Bombardeios atingem hospital em Aleppo

Rebeldes sírios atacam áreas da cidade sob controle de forças do governo, deixando número incerto de mortos e feridos. Apesar de cessar-fogo, combates continuam em Aleppo.

Ataques realizados por rebeldes sírios na cidade de Aleppo atingiram um hospital nesta terça-feira (03/05), causando a morte de ao menos três mulheres e ferimentos em 17 mulheres e crianças, informou a agência de notícias estatal Sana.

O Observatório Sírio de Direitos Humanos, ONG baseada em Londres e próxima da oposição, confirmou os ataques e afirmou que o hospital, no bairro de Muhafaza, foi muito danificado e que há vítimas, mas não precisou o número.
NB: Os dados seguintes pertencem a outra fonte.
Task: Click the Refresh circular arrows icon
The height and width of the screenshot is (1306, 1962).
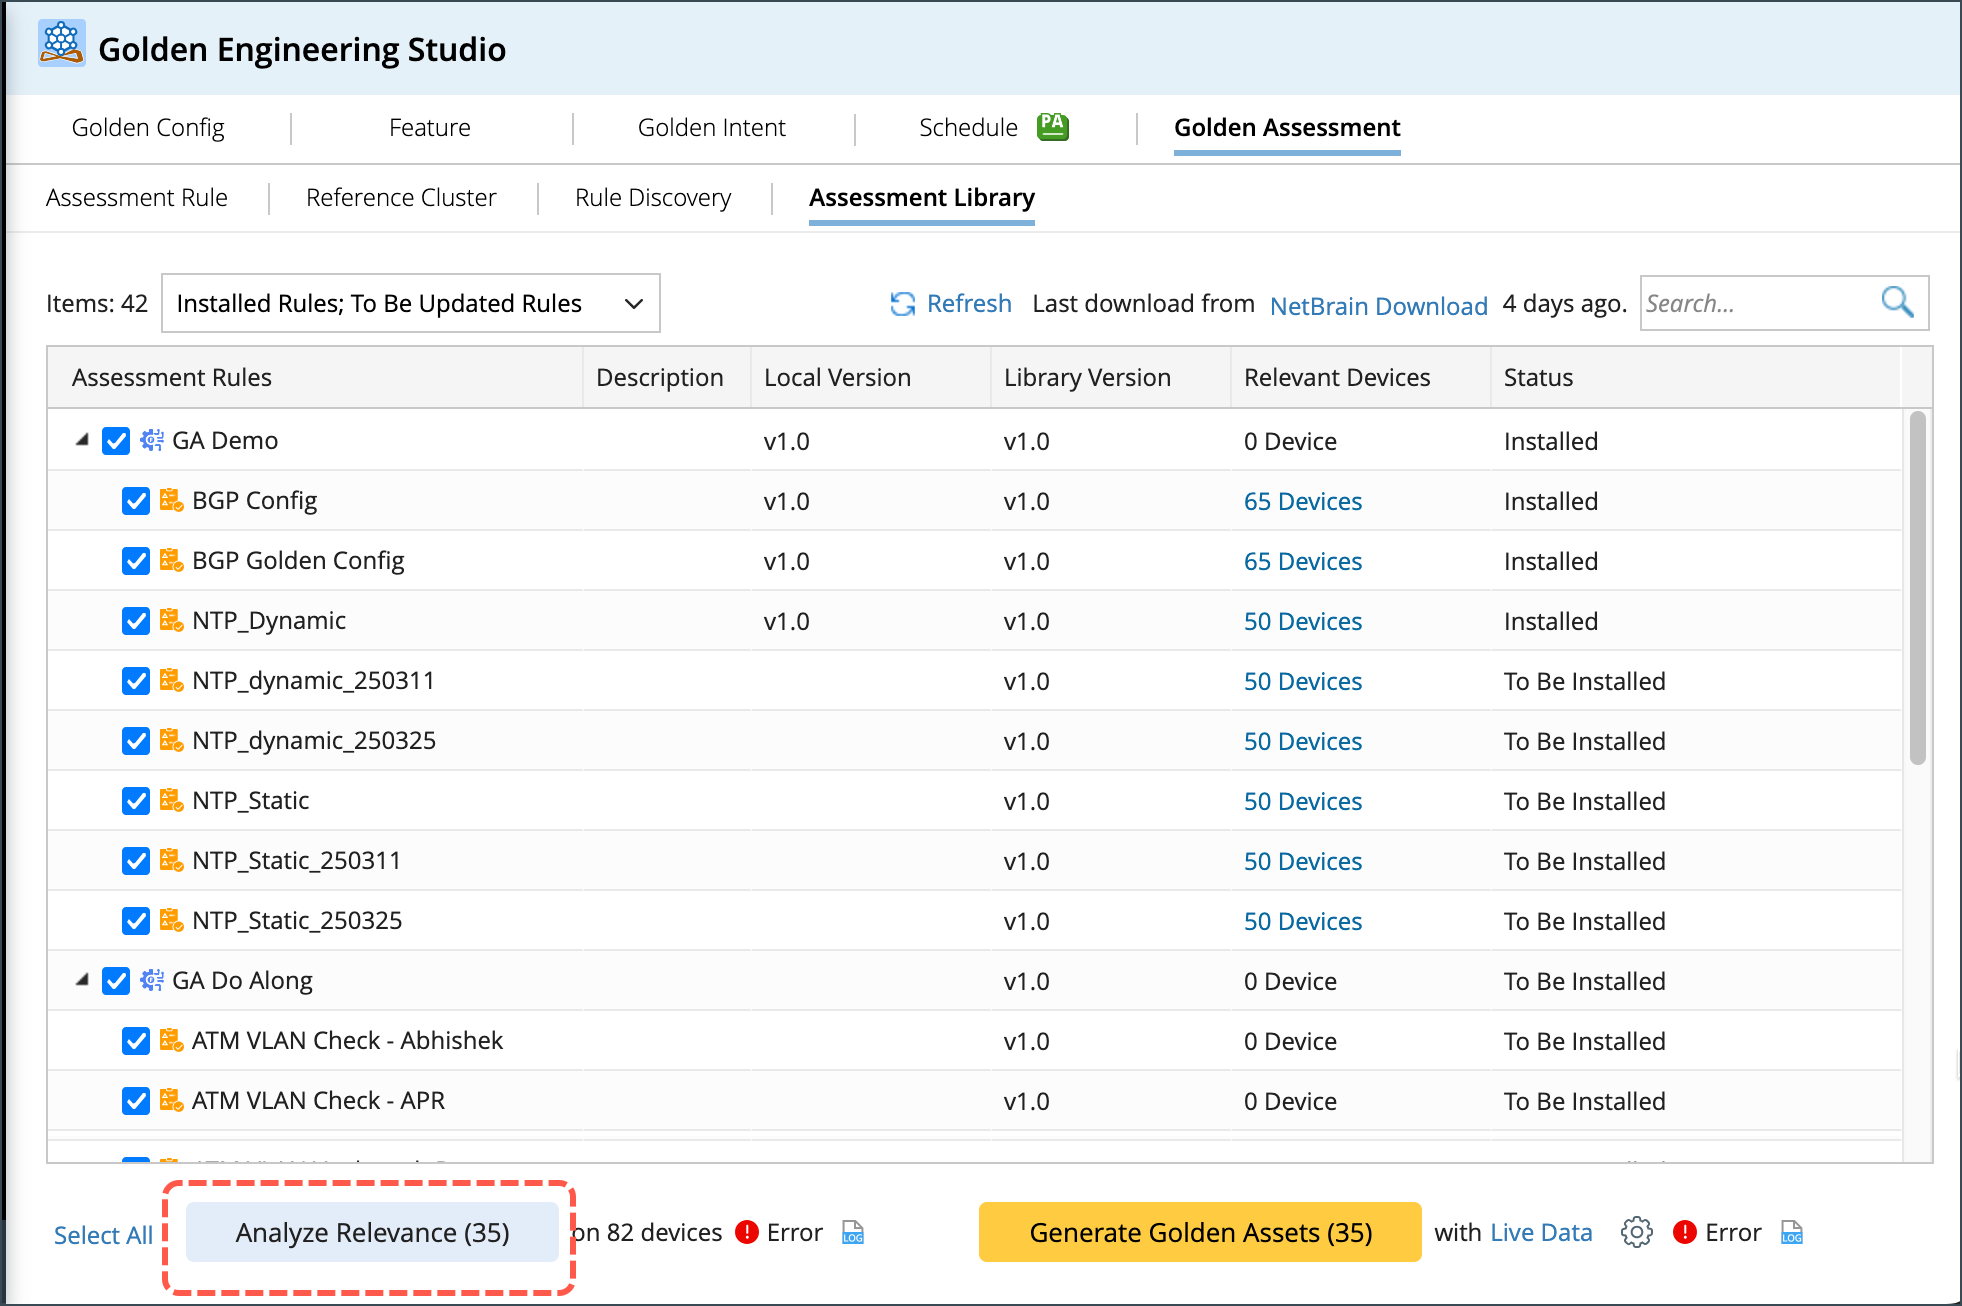Action: 902,304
Um funcionário da Saúde de Aleppo declarou que o bombardeio ao hospital deixou quatro mortos e ao menos 30 feridos, acrescentando que a metade das vítimas são mulheres e crianças.

Desde o início da manhã, os rebeldes bombardearam fortemente várias áreas sob controle de forças governamentais no oeste de Aleppo, a segunda maior cidade da Síria. A Sana afirmou que, no total, há 20 mortos e dezenas de feridos. O Observatório computou 19 mortos e 80 feridos, incluindo três crianças.

Os combates na cidade prosseguem. Apesar do cessar-fogo acertado no final de fevereiro, a violência aumentou nos últimos dias em Aleppo. Na semana passada, mais de 50 pessoas morreram num bombardeio aéreo contra outro hospital, localizado na área rebelde da cidade.

Em Moscou, o ministro do Exterior da Rússia, Serguei Lavrov, afirmou esperar o fim das hostilidades em Aleppo "nas próximas horas", após de um encontro com o enviado da ONU para a Síria, Staffan de Mistura.

Depois de se reunir com Lavrov, o diplomata italiano vai se encontrar, na próxima segunda-feira, com o secretário de Estado dos EUA, John Kerry, numa tentativa de salvar o cessar-fogo.